[Stored data entries]

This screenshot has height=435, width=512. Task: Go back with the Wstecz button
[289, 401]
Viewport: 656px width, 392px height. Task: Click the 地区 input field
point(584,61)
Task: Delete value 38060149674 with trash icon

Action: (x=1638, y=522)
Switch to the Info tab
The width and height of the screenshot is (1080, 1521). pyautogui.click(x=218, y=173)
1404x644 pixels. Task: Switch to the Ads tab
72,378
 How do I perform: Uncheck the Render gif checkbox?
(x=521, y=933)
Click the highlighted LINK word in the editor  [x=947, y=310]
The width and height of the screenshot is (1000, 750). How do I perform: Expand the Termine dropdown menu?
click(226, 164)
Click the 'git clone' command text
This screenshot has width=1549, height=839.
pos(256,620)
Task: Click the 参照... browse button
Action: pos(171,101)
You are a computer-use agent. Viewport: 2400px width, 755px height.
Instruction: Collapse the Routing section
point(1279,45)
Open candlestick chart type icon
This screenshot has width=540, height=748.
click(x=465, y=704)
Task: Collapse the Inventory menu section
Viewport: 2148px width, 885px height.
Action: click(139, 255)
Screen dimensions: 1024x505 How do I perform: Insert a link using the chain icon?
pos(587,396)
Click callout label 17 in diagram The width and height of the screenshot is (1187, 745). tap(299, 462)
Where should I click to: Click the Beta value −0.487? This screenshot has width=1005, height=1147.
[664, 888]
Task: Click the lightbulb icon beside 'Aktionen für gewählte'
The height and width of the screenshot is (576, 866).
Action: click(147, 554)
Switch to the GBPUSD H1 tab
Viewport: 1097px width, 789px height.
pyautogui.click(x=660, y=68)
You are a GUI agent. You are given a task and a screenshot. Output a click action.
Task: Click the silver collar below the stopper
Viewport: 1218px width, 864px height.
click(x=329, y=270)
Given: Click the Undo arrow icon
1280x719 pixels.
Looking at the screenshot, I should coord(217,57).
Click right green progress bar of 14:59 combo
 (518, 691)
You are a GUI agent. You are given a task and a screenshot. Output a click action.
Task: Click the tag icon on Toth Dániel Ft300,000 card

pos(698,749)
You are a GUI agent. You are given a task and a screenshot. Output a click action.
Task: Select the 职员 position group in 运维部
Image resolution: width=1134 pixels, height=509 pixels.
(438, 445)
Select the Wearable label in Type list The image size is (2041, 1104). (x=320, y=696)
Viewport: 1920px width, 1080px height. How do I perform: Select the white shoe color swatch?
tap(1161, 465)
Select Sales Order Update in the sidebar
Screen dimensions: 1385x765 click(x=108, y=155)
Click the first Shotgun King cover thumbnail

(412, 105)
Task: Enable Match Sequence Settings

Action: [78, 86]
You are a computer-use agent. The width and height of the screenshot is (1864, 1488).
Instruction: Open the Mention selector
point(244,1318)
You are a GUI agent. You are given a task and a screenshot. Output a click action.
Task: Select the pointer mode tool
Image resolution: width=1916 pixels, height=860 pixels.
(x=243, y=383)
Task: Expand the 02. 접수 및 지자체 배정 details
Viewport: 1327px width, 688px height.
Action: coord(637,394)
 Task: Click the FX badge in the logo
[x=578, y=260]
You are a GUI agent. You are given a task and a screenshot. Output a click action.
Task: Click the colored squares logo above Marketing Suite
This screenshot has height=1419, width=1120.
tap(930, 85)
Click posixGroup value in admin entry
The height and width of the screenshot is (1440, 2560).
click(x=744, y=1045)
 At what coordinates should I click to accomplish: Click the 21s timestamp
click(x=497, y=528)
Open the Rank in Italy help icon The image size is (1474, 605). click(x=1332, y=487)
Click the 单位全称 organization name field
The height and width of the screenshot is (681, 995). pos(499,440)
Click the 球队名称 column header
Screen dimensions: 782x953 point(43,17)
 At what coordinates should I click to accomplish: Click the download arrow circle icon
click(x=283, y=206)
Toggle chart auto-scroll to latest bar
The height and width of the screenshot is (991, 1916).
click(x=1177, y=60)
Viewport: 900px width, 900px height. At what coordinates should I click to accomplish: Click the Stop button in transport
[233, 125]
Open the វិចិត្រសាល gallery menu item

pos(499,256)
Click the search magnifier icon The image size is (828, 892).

#### Exercise aim
In your response, give all the records again with nothing altered.

#### Written answer
This screenshot has height=435, width=512. Task: Go back with the Wstecz button
[289, 401]
Viewport: 656px width, 392px height. Task: Click the 地区 input field
point(584,61)
Task: Delete value 38060149674 with trash icon

Action: (x=1638, y=522)
Switch to the Info tab
The width and height of the screenshot is (1080, 1521). pyautogui.click(x=218, y=173)
1404x644 pixels. Task: Switch to the Ads tab
72,378
 How do I perform: Uncheck the Render gif checkbox?
(x=521, y=933)
Click the highlighted LINK word in the editor  [x=947, y=310]
The width and height of the screenshot is (1000, 750). How do I perform: Expand the Termine dropdown menu?
click(226, 164)
Click the 'git clone' command text
This screenshot has width=1549, height=839.
pos(256,620)
Task: Click the 参照... browse button
Action: pos(171,101)
You are a computer-use agent. Viewport: 2400px width, 755px height.
Instruction: Collapse the Routing section
point(1279,45)
Open candlestick chart type icon
This screenshot has width=540, height=748.
click(x=465, y=704)
Task: Collapse the Inventory menu section
Viewport: 2148px width, 885px height.
Action: click(139, 255)
Screen dimensions: 1024x505 How do I perform: Insert a link using the chain icon?
pos(587,396)
Click callout label 17 in diagram The width and height of the screenshot is (1187, 745). tap(299, 462)
Where should I click to: Click the Beta value −0.487? This screenshot has width=1005, height=1147.
[664, 888]
Task: Click the lightbulb icon beside 'Aktionen für gewählte'
The height and width of the screenshot is (576, 866).
Action: click(147, 554)
Switch to the GBPUSD H1 tab
Viewport: 1097px width, 789px height.
pyautogui.click(x=660, y=68)
You are a GUI agent. You are given a task and a screenshot. Output a click action.
Task: Click the silver collar below the stopper
Viewport: 1218px width, 864px height.
click(x=329, y=270)
Given: Click the Undo arrow icon
1280x719 pixels.
Looking at the screenshot, I should coord(217,57).
Click right green progress bar of 14:59 combo
 (518, 691)
You are a GUI agent. You are given a task and a screenshot. Output a click action.
Task: Click the tag icon on Toth Dániel Ft300,000 card

pos(698,749)
You are a GUI agent. You are given a task and a screenshot. Output a click action.
Task: Select the 职员 position group in 运维部
Image resolution: width=1134 pixels, height=509 pixels.
(438, 445)
Select the Wearable label in Type list The image size is (2041, 1104). (x=320, y=696)
Viewport: 1920px width, 1080px height. How do I perform: Select the white shoe color swatch?
tap(1161, 465)
Select Sales Order Update in the sidebar
Screen dimensions: 1385x765 click(x=108, y=155)
Click the first Shotgun King cover thumbnail

(412, 105)
Task: Enable Match Sequence Settings

Action: [78, 86]
You are a computer-use agent. The width and height of the screenshot is (1864, 1488).
Instruction: Open the Mention selector
point(244,1318)
You are a GUI agent. You are given a task and a screenshot. Output a click action.
Task: Select the pointer mode tool
Image resolution: width=1916 pixels, height=860 pixels.
(x=243, y=383)
Task: Expand the 02. 접수 및 지자체 배정 details
Viewport: 1327px width, 688px height.
Action: coord(637,394)
 Task: Click the FX badge in the logo
[x=578, y=260]
You are a GUI agent. You are given a task and a screenshot. Output a click action.
Task: Click the colored squares logo above Marketing Suite
This screenshot has height=1419, width=1120.
tap(930, 85)
Click posixGroup value in admin entry
The height and width of the screenshot is (1440, 2560).
click(x=744, y=1045)
 At what coordinates should I click to accomplish: Click the 21s timestamp
click(x=497, y=528)
Open the Rank in Italy help icon The image size is (1474, 605). click(x=1332, y=487)
Click the 单位全称 organization name field
The height and width of the screenshot is (681, 995). pos(499,440)
Click the 球队名称 column header
Screen dimensions: 782x953 point(43,17)
 At what coordinates should I click to accomplish: Click the download arrow circle icon
click(x=283, y=206)
Toggle chart auto-scroll to latest bar
The height and width of the screenshot is (991, 1916).
click(x=1177, y=60)
Viewport: 900px width, 900px height. At what coordinates should I click to accomplish: Click the Stop button in transport
[233, 125]
Open the វិចិត្រសាល gallery menu item

pos(499,256)
Click the search magnifier icon The image size is (828, 892).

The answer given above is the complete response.